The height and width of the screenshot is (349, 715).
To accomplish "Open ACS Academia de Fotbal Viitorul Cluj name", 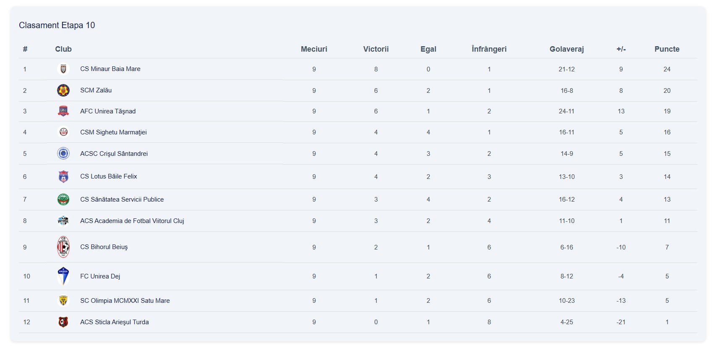I will coord(132,221).
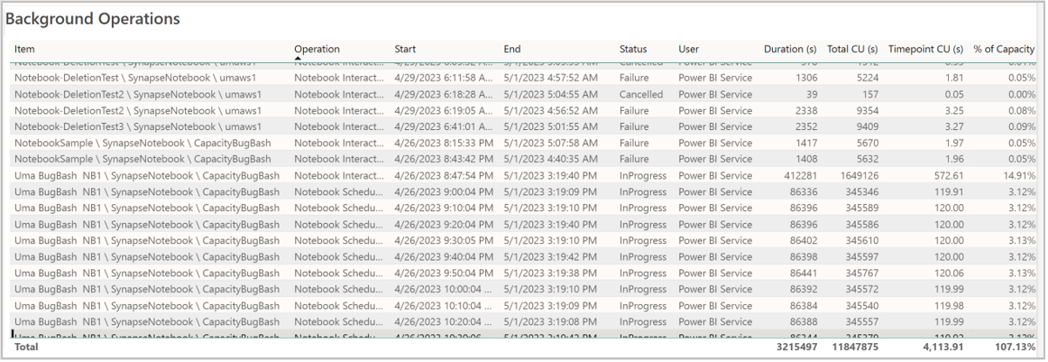Sort by Timepoint CU (s) column
The height and width of the screenshot is (362, 1048).
click(925, 49)
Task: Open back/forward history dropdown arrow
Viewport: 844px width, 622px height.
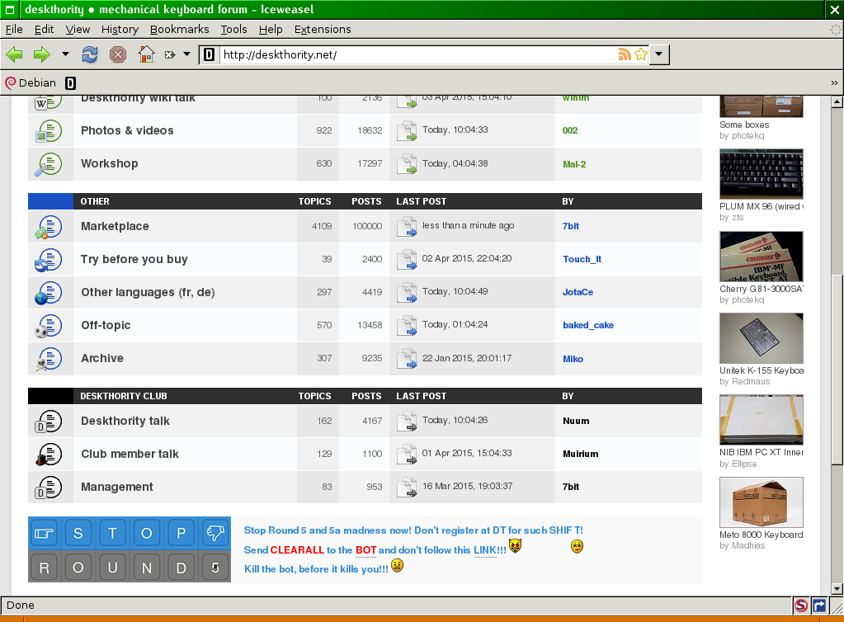Action: click(x=65, y=55)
++++
Task description:
After locating the line that contains "Task: Open back/forward", output it and all later lines through the end of the material exactly, leaving out pictures.

Response:
Task: Open back/forward history dropdown arrow
Viewport: 844px width, 622px height.
Action: click(x=65, y=55)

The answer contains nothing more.